■ Data excerpts:

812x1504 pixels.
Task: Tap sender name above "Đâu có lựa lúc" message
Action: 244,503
==
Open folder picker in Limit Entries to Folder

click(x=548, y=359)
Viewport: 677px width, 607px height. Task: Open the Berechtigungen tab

■ Aim of the task:
Copy the lines above exactly. Start with the line containing "Open folder picker in Limit Entries to Folder", end with the line containing "Viewport: 677px width, 607px", and include both.

■ Task result:
Open folder picker in Limit Entries to Folder

click(x=548, y=359)
Viewport: 677px width, 607px height. Task: Open the Berechtigungen tab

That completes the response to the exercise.